Major airlines and hotel chains have failed to secure their online platforms even after previous data breaches and cyberattacks exposed information of millions of customers’ and drew fines from privacy regulators.
That’s the conclusion of an investigation by Which?, which found hundreds of data security vulnerabilities on popular travel companies including Marriott, British Airways, and EasyJet, all of who have previously suffered a severe data breach.
In June 2020, the consumer group analyzed 98 travel industry companies, ranging from airlines to cruise operators, revealing a troubling trend.
Marriott is playing a dangerous game. Researchers analyzing Marriott-run websites discovered nearly 500 vulnerabilities, with 96 issues flagged as high severity, and 18 deemed critical.
“Three critical vulnerabilities were found on a single website of one of Marriott’s hotel chains, involving errors in the software used to run the website potentially allowing an attacker to target the site’s users and their data,” investigators said. “We reported our findings directly to Marriott (as we did with all the five providers In our snapshot test) and it said that it had ‘no reason to believe’ that its customer systems or data had been compromised.”
The hotel chain might have dodged a bullet, if not for the £99.2 million fine over the 2018 data breach that exposed records of 339 million guests, and the May 2020 breach that compromised information of an additional 5.2 million customers.
EasyJet’s not in the clear either. Researchers found 222 vulnerabilities across nine domains run by the airline company, including two critical flaws, “with one so serious that, if exploited, an attacker could hijack someone’s browsing session.”

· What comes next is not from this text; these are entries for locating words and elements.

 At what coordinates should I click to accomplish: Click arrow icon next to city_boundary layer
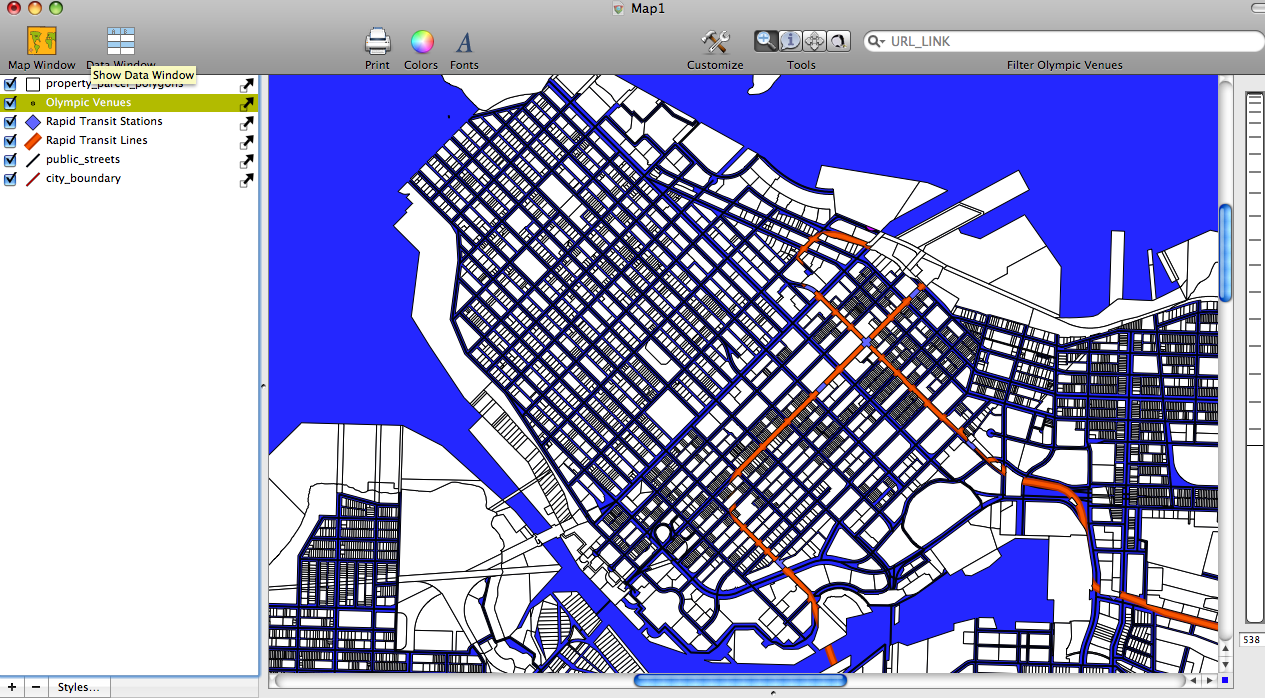[246, 180]
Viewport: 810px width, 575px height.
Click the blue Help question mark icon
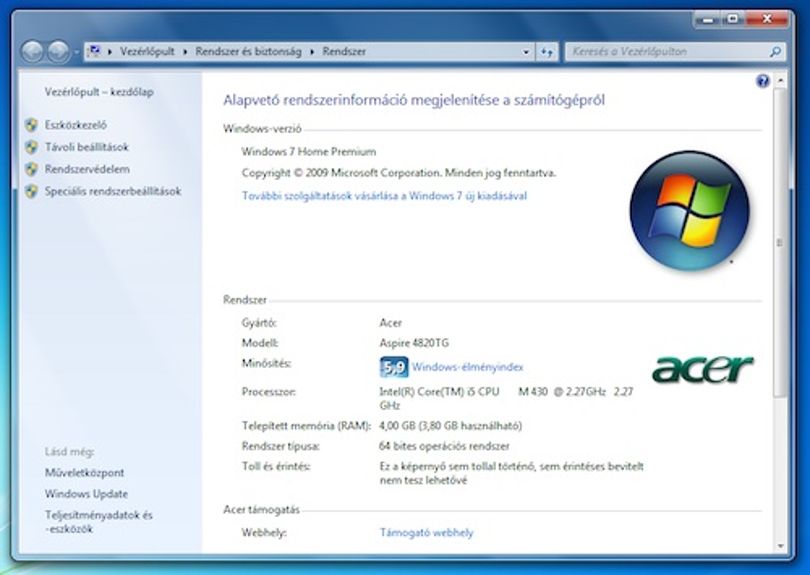coord(762,81)
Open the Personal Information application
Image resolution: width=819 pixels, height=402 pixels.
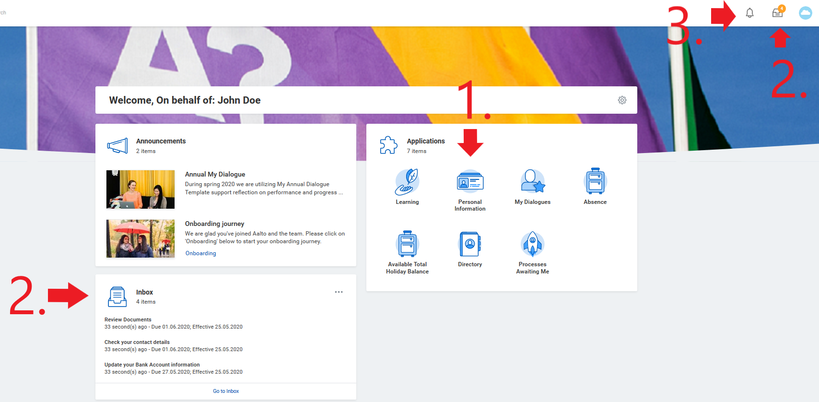(x=470, y=182)
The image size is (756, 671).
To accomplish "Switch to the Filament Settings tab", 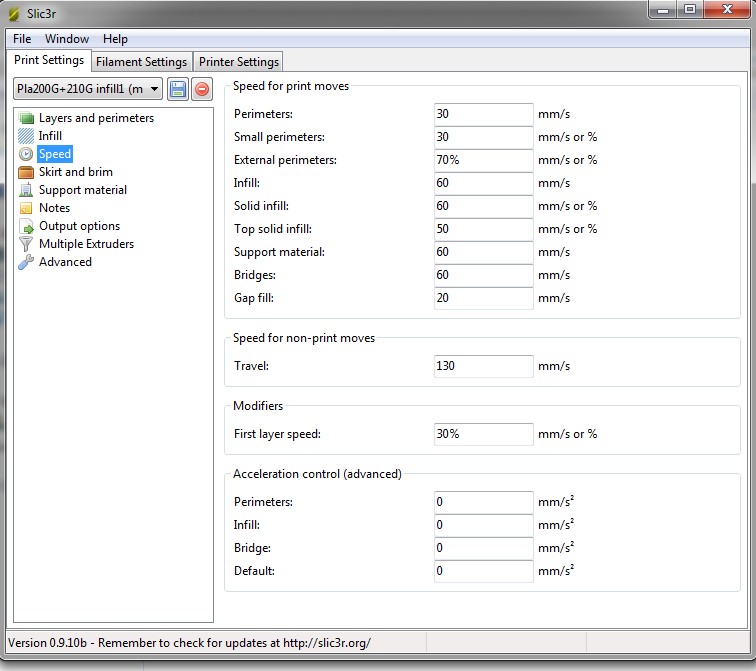I will [141, 62].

The announcement comes after the low-cost airline disclosed a major data breach that exposed personal details of 9 million customers, including credit card details of more than 2,000 passengers.
“In response to our research, EasyJet took three domains offline and resolved the disclosed vulnerabilities on the other six sites,” Which? added.
British Airways, the UK’s largest airline, suffered a cyberattack in 2018 that exposed the personal and financial information of around 500,000 customers. The company faces a record fine from the Information Commissioner’s Office (ICO) of £183.39 million.
Researchers found 115 potential vulnerabilities on airline-run websites, including 12 deemed critical. After revealing the findings to the company, no signs of mitigation steps were noted.
“We take the protection of our customers’ data very seriously and are continuing to invest heavily in cybersecurity,” a British Airways spokesperson told Which? investigators. “We have multiple layers of protection in place and are satisfied that we have the right controls to mitigate vulnerabilities identified.”
Although American Airlines has not been subject to a high-profile data breach yet, researchers discovered 291 vulnerabilities on its websites, with 30 flagged as high severity and seven deemed critical.
“Most of the more problematic sites appeared to be used internally by American Airlines staff, but Which? did find a high-impact vulnerability on a website for American Airlines’ credit card business,” investigators said.
It seems that the travel industry has not learned its lesson, with many breached companies cutting corners when it comes to cybersecurity and the safety of customer data.
“Travel companies must up their game and better protect their customers from cyber threats, otherwise the ICO must be prepared to step in with punitive action, including heavy fines that are actually enforced,” Rory Boland, editor of Which? Travel said.